Então, como podemos conectar-nos com outras pessoas, se não estamos conectados a nós mesmos? O nosso eu verdadeiro precisa ser livre para ser melhor. Precisamos de limites saudáveis e de nos conhecermos profundamente. É difícil dizer o que vem primeiro: o autoconhecimento ajuda a definir limites saudáveis e os limites saudáveis são um caminho para o autoconhecimento, através da consciência dos nossos sentimentos e emoções.
Os limites clarificam a comunicação sobre o que é verdadeiro para nós e sobre o que aceitamos dos eventos da vida, tornando-nos mais conscientes do nosso valor. E dessa forma, mais carinhosos e digno de ser amados.

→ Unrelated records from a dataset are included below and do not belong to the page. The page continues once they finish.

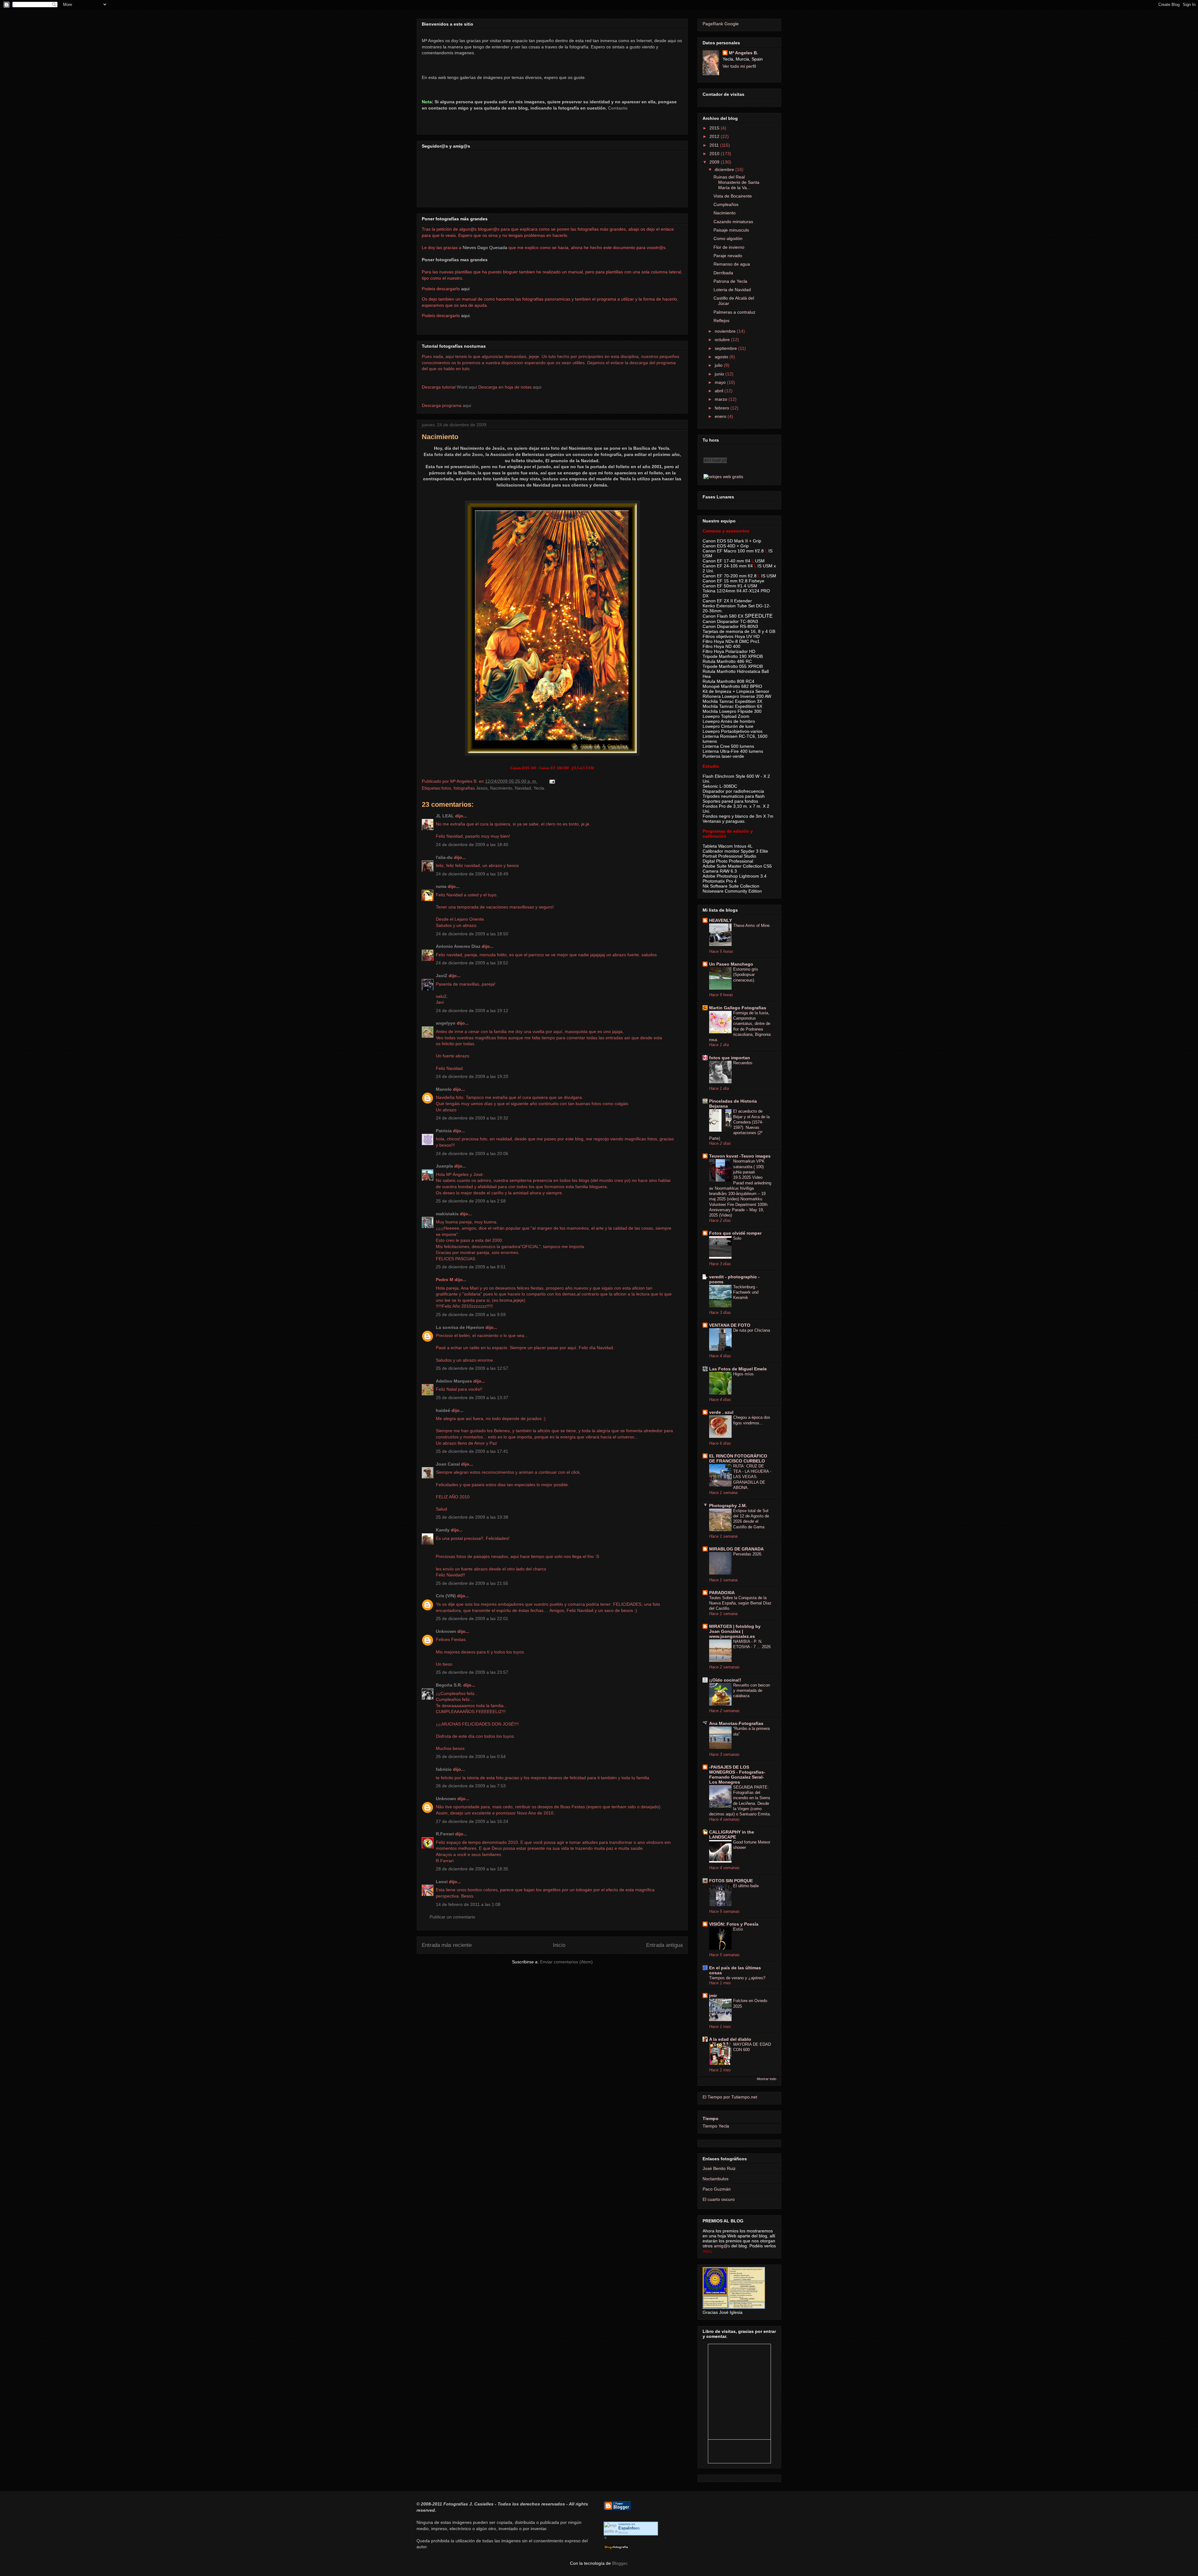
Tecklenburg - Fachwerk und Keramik (745, 1292)
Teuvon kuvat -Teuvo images (740, 1155)
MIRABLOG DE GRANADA (736, 1548)
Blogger (619, 2563)
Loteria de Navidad (732, 289)
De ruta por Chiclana (751, 1330)
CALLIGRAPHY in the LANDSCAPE (731, 1834)
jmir (713, 1995)
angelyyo (445, 1023)
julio (719, 365)
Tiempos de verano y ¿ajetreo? (737, 1978)
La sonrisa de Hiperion (460, 1327)
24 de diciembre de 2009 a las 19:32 (472, 1117)
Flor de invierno (728, 247)
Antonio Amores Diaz (458, 946)
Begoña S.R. (449, 1684)
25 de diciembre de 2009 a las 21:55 (472, 1583)
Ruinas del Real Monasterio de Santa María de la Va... (736, 182)
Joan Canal (448, 1464)
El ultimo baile (746, 1885)
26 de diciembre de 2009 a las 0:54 (471, 1756)
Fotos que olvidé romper (735, 1233)
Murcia (623, 2532)
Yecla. (539, 788)
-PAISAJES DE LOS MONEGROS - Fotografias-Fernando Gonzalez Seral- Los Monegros (737, 1775)
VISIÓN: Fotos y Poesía (733, 1924)
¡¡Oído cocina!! (725, 1679)
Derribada (723, 272)
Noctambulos (715, 2178)
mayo (721, 382)
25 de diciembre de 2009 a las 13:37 (472, 1397)
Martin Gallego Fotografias (737, 1007)
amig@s (722, 2245)
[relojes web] (715, 470)
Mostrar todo (766, 2079)
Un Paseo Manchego (731, 964)
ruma (441, 886)
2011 (714, 145)
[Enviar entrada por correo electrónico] (551, 781)
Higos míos (743, 1374)
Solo (737, 1238)
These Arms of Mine (751, 925)
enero (721, 416)
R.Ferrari (445, 1833)
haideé (443, 1410)
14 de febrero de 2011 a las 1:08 (468, 1904)
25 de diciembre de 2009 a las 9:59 (471, 1314)
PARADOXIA (722, 1592)
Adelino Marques (454, 1381)
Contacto (618, 107)
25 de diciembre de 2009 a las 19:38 (472, 1517)
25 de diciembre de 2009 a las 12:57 (472, 1368)
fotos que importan (729, 1057)
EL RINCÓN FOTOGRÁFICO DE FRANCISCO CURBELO (738, 1458)
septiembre (726, 348)
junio (720, 373)
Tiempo (710, 2118)
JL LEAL (445, 815)
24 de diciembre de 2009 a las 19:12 (472, 1010)
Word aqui (467, 386)
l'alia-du (444, 857)
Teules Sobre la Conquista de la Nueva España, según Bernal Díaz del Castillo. (740, 1603)
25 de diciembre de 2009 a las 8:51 (471, 1266)
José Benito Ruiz (719, 2168)
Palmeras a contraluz (734, 312)
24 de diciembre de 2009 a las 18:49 (472, 873)
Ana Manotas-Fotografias (736, 1723)
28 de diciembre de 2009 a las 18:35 (472, 1868)
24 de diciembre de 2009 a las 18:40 (472, 844)
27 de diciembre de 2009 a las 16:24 (472, 1821)
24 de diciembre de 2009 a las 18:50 (472, 933)
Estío (738, 1929)
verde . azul (721, 1412)
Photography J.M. (728, 1505)
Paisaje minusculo (731, 230)
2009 (715, 161)
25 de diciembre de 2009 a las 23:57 (472, 1672)
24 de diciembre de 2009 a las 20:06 (472, 1153)
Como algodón (728, 238)
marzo (721, 399)
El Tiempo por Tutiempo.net (730, 2096)
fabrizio (444, 1769)
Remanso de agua (731, 264)
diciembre (725, 169)
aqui (537, 386)
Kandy (443, 1529)
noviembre (726, 331)
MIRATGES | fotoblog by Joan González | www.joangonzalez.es (735, 1631)
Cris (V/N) (446, 1595)
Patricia (444, 1130)
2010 (715, 153)
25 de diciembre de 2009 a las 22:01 (472, 1618)
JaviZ (441, 975)
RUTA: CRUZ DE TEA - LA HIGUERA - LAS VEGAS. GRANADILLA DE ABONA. (752, 1477)
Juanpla (444, 1165)
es (629, 2528)
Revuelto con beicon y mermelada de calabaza (751, 1690)
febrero (722, 407)
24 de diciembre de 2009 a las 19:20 (472, 1076)
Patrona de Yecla (730, 281)
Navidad (523, 788)
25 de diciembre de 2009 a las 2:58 (471, 1200)
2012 (715, 136)
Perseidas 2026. (747, 1554)
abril (719, 390)
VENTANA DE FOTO (729, 1325)
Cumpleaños (725, 204)
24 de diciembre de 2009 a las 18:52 (472, 962)
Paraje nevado (727, 255)
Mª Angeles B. (743, 52)
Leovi (442, 1881)
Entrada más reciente (447, 1945)
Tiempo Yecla (716, 2125)
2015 (715, 127)
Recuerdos (742, 1062)
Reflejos (721, 320)
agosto (722, 356)
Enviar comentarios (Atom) (566, 1961)
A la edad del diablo (730, 2039)
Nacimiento (440, 437)
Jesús (482, 788)
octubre (723, 339)
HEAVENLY (720, 920)
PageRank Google (721, 23)
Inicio (559, 1945)
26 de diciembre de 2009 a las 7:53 (471, 1785)
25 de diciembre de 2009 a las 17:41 (472, 1451)
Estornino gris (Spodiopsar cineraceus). (745, 974)
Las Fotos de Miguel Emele (738, 1368)
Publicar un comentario (452, 1916)
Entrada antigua (664, 1945)
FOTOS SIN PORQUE (731, 1880)
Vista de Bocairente (732, 195)
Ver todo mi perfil (739, 66)
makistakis (447, 1213)
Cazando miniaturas (733, 221)
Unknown (446, 1631)
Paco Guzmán (717, 2189)
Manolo (444, 1089)
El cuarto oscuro (719, 2199)
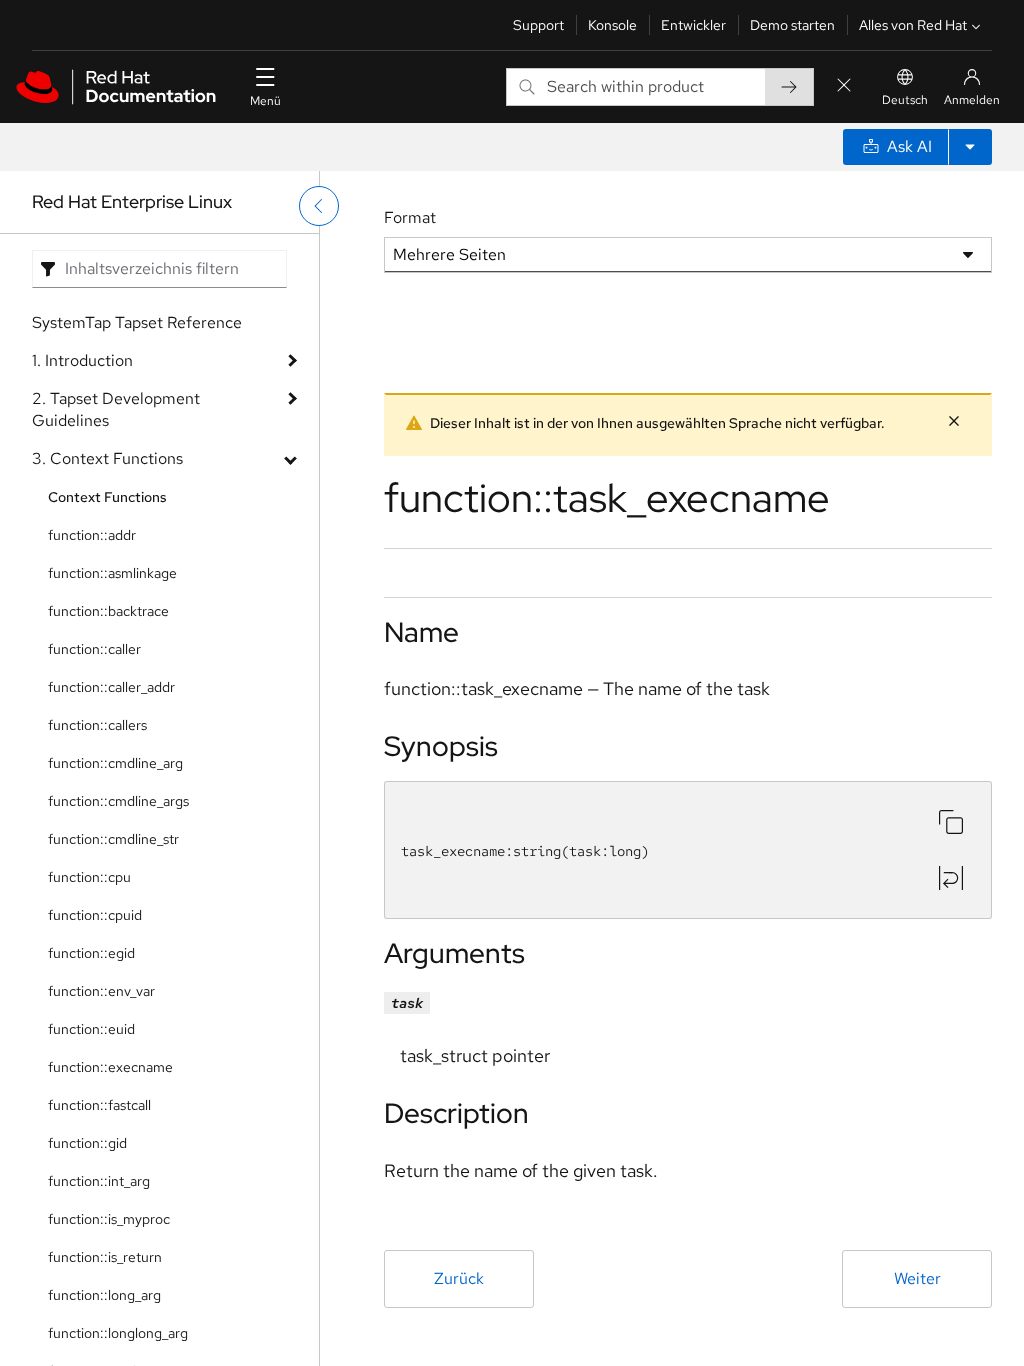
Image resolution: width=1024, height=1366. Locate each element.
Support (538, 25)
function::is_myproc (109, 1219)
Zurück (459, 1278)
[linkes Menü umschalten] (319, 206)
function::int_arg (99, 1181)
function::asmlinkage (112, 573)
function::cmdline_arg (115, 763)
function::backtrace (108, 611)
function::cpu (89, 877)
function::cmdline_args (118, 801)
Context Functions (107, 497)
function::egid (91, 953)
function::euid (91, 1029)
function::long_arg (104, 1295)
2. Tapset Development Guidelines (116, 409)
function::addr (92, 535)
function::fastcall (99, 1105)
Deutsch (905, 100)
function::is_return (105, 1257)
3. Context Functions (107, 458)
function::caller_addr (111, 687)
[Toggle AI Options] (970, 147)
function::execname (110, 1067)
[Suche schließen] (844, 86)
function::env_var (101, 991)
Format (410, 217)
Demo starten (792, 25)
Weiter (917, 1278)
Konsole (612, 25)
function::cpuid (95, 915)
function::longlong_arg (118, 1333)
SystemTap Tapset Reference (137, 322)
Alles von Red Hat (913, 25)
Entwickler (693, 25)
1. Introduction (82, 360)
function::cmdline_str (113, 839)
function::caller (94, 649)
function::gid (87, 1143)
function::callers (97, 725)
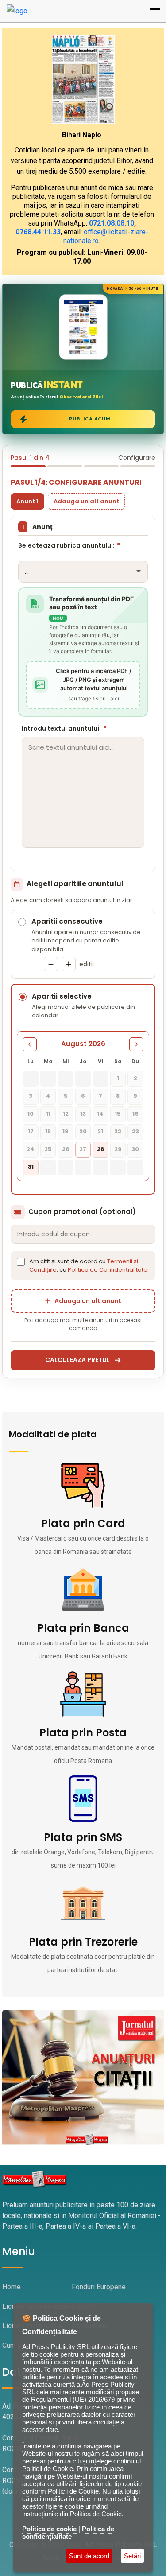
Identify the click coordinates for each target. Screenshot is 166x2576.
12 (66, 1113)
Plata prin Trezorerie (83, 1941)
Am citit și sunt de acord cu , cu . (89, 1265)
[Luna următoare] (136, 1044)
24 (31, 1149)
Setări (132, 2556)
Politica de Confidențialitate (107, 1269)
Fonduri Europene (99, 2287)
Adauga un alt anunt (86, 501)
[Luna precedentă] (30, 1044)
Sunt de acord (89, 2556)
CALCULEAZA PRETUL (77, 1359)
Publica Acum (89, 419)
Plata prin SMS (83, 1837)
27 (82, 1149)
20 (83, 1131)
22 (117, 1131)
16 (135, 1113)
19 (65, 1131)
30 (135, 1149)
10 (30, 1113)
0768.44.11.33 (38, 232)
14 (100, 1113)
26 (65, 1149)
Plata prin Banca (83, 1628)
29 (118, 1149)
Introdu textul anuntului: (64, 728)
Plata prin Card (83, 1523)
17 (31, 1131)
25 (48, 1149)
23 (135, 1131)
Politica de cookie (49, 2529)
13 (83, 1113)
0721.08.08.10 (111, 223)
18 (48, 1131)
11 (48, 1113)
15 (118, 1113)
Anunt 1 (27, 501)
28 (100, 1149)
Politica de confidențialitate (68, 2532)
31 (31, 1167)
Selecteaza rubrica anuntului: (69, 545)
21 (100, 1131)
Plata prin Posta (83, 1732)
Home (11, 2287)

Os limites podem ser materiais, físicos, sexuais, mentais, emocionais e espirituais. Os limites materiais estão relacionados com os nossos bens, tempo e favores e como nos sentimos confortáveis para emprestar ou fazer. Os limites físicos são os limites conectados ao nosso espaço pessoal e como limitamos o acesso aos outros. Os limites sexuais estão ligados à maneira como nos sentimos confortáveis com o contato e as relações sexuais. Os limites mentais estão relacionados aos nossos pensamentos e opiniões e como partilhamos os nossos e lidamos com os pensamentos e as opiniões de outras pessoas. Os limites emocionais estão ligados às nossas emoções, sentimentos e escolhas e a maneira como somos responsáveis por elas. Os limites espirituais referem-se aos nossos valores e crenças e a maneira como respeitamos e queremos que os outros respeitem os nossos valores e crenças.
Definir limites é uma tarefa muito difícil, especialmente se o fazemos racionalmente, porque requer uma profunda consciência do nosso eu interior. É fundamental saber onde o “eu” começa e termina, porque saber separar o “eu” do “tu” ajuda-nos a definir o que é verdadeiro em nós.
Então, sê consciente de como te sentes para definir melhor os teus limites e caminhar em direcção ao teu eu único.
Obrigado por seres nosso parceiro nesta viagem de crescimento interior.
Conta-nos sobre a tua experiência e como esta conversa te ajuda a desvendar o teu brilho único.
Sê feliz e ilumina o mundo, porque o mundo precisa de ti!